Selected excerpt
===
Jay Fiedler had a mixed night, at one point completing 8 passes in a row and driving the team down for 2 scores, but badly misreading Chambers' route and the defensive alignment on the interception. He ended with 13 completions on 20 attempts for 136 yards with the 1 pick. That's a QB rating of 63.8, which is not very good, but a lot better than his previous outings.

Ray Lucas continues to play very well, completing 4 of his 5 passes for 48 yards. He also scrambled for 12 yards on one play.

Zak Kustok got a few snaps, but passed just twice, completing 1 for 6 yards. He was cut from the team the following day.

Ricky Williams finally had a good game for the Dolphins. He rushed 15 times for 50 yards (a 3.3 ypc average), caught one pass for 7 yards and rushed for 1 touchdown. While his ypc average is not that good, he was very good in short yardage situations, converting 2 3rd down and 1 situations and his touchdown run was all about second effort as he was initially knocked back on the play.

Robert Edwards got a good chance to play and he made the most of it. He started off a bit tentatively, but got better as he carried the ball. He ended the night with 11 carries for 43 yards (3.9 ypc), 1 reception for 3 yards and his first touchdown run in the NFL since 1998. Most importantly, he didn't have any problems with the injury that had slowed him down in previous weeks.
===
Dataset extract
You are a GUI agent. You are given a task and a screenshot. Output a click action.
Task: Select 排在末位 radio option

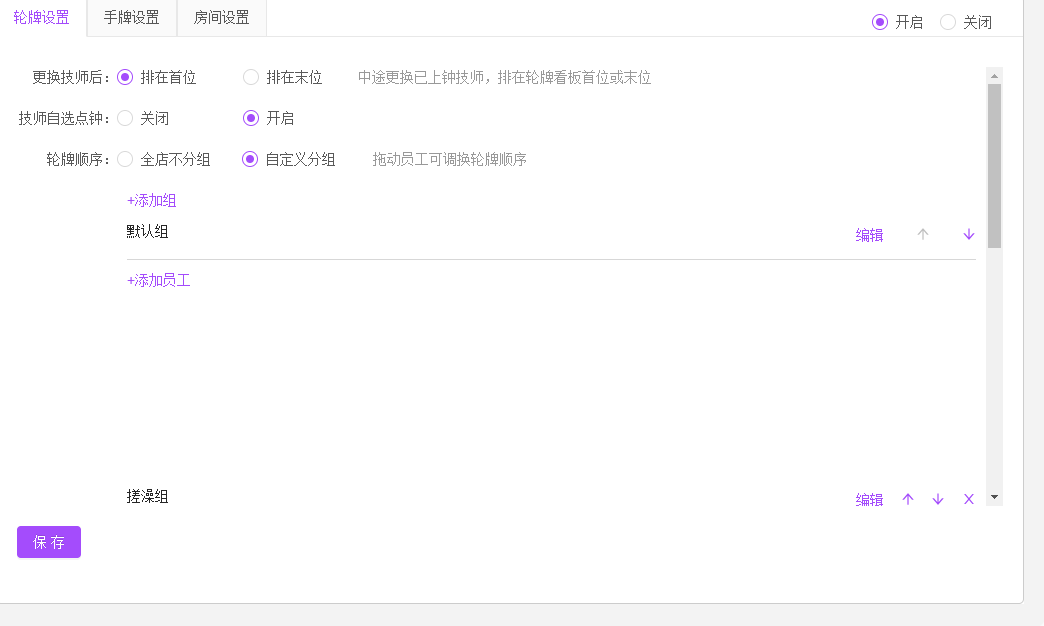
===
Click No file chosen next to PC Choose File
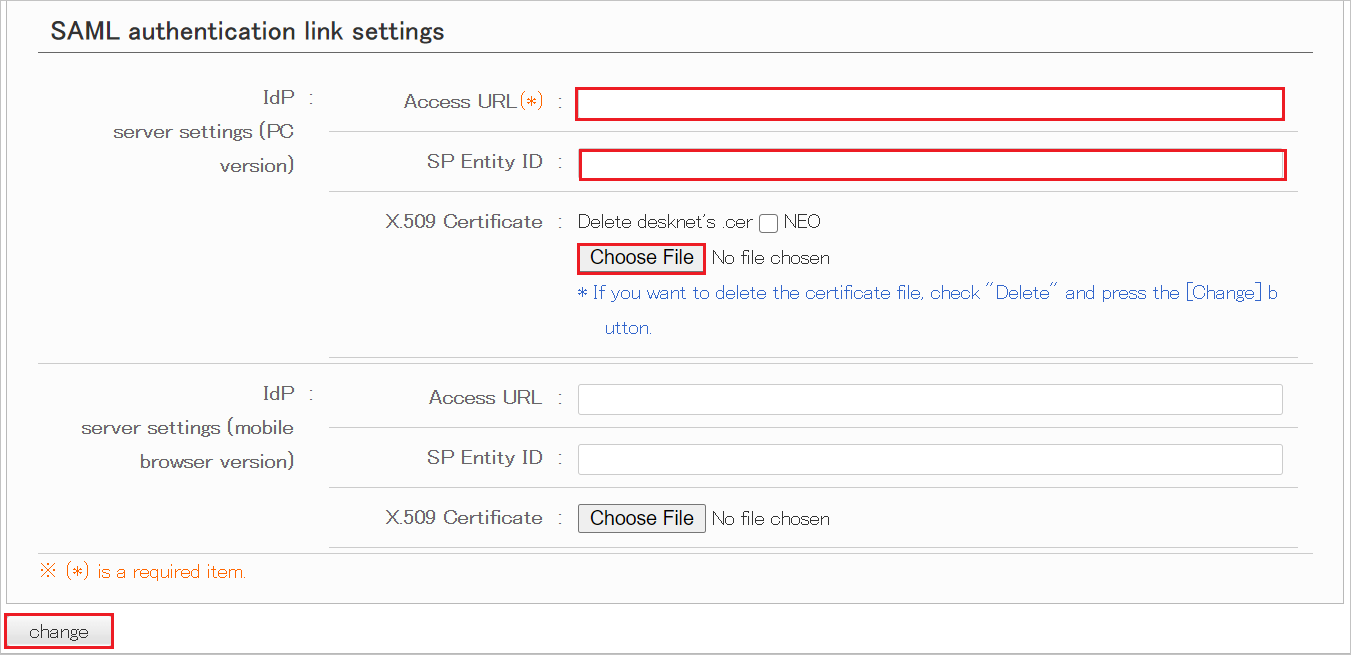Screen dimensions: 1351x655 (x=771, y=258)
===
Task requirements
Continue the Dolphins game recap above, starting after its final sentence.

Output below
Travis Minor was the last back the Dolphins used and picked up 40 yards on 10 carries against the last team defense of the Texans. He did have the longest run from scrimmage of any Dolphins' player of 18 yards, but was otherwise unspectacular.

Rob Konrad is seeing a lot more action under the Norv Turner offense and he also made the most of his opportunities. He caught 3 passes for 30 yards and had another completion of 22 yards nullified by a penalty. He also ran twice for 6 yards, once for his 4 yard touchdown run at the beginning of the 2nd quarter and the other time on 3rd and 1. Overall, he had an outstanding night.

Deon Dyer did get to play, but the only time he was noticed was when he was penalized for holding in the 4th quarter.

Oronde Gadsden lead all receivers with 4 catches for 65 yards (16.3 ypc), but had the ball stripped from his arms at the end of one reception in the 2nd quarter that resulted in a turnover.

Dedric Ward also caught 4 passes, although for 38 yards. Ward has replaced James McKnight as the primary slot receiver.

Chris Chambers caught 3 passes for 34 yards. He is starting to get a lot of extra attention from opposing defenses, which is probably why Gadsden and Ward had more receptions.

Randy McMichael was relatively quiet, catching just one pass for 7 yards.

On the offensive line, Mark Dixon did a good job at left tackle for most of the game. He had one missed blocking assignment that resulted in the only sack of the game on a blitz, but that was a mental mistake that can be corrected.

Overall, the offensive line had a very good night, allowing only one sack and allowing the Dolphins to amass 163 yards rushing even though Todd Wade left the game early and his backup, Brent Smith, was out soon after.

On defense, Zach Thomas lead the charge with 5 tackles (2 for losses, if you count the sack) and a sack. He was penalized once for defensive pass interference, but that was just a little over-aggressiveness, which can be forgiven.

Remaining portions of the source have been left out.